Taxpayer-backed Lloyds Banking Group has announced that further UK branch closures will be put on hold until the end of 2011 as its new boss Antonio Horta-Osorio completes a strategy overhaul.
Mr Horta-Osorio, who is taking over as chief executive from Eric Daniels, is also speeding up plans to offload more than 600 branches as part of its commitment to meet State aid rules.
The group has until the end of 2013 to complete the sale – which includes Cheltenham & Gloucester, the TSB brand and Intelligent Finance – and has to identify a buyer before the end of this year.

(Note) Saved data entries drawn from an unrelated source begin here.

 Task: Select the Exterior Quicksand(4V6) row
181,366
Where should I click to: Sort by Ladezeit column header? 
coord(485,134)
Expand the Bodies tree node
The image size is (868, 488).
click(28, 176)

But it said it was pushing ahead with the plan after making “excellent” progress on integrating the Halifax Bank of Scotland business which was rescued at the height of the financial crisis.

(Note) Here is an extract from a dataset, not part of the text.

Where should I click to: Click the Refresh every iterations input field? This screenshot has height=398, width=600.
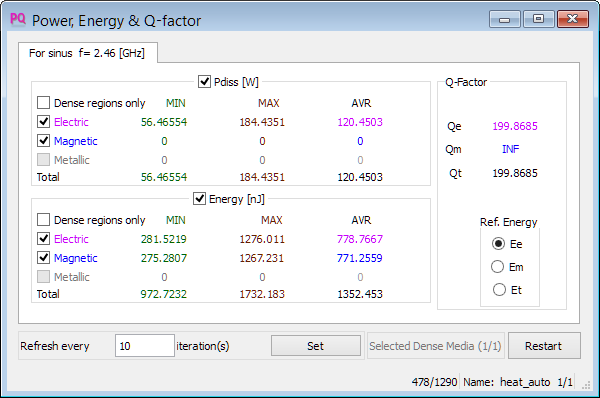145,346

Mr Horta-Osorio – previously head of Santander’s UK business – will announce his plans for the group in the summer, around the end of the bank’s first half in June.

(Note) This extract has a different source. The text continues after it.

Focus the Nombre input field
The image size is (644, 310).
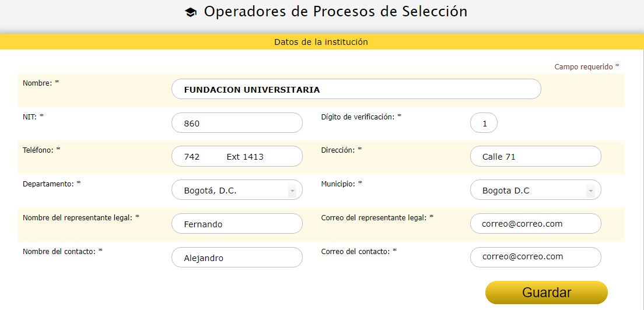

Lloyds confirmed that his review will cover all aspects of the business.
It is thought Mr Horta-Osorio’s move to accelerate the disposal plan comes in the hope of convincing the Independent Commission on Banking not to recommend a full-scale break-up of the bank when it reports back in the autumn.
The announcement to put branch closures on hold follows more than two years of swingeing job cuts following the HBOS deal. Over the last 12 months alone, Lloyds has closed seven Halifax, 14 Lloyds TSB and 11 Bank of Scotland branches.
HBOS saddled the group with billions of pounds of bad debts and left Lloyds 41% owned by the Government after a mammoth State bail- out.
Results last week showed its recovery beginning to take hold as it reported annual profits for the first time since the financial crisis, with pre-tax profits of £2.2 billion in 2010 against a £6.3 billion loss the previous year. But the bank faces further challenges as it said margins would be put under pressure by low interest rates and an increasingly competitive market.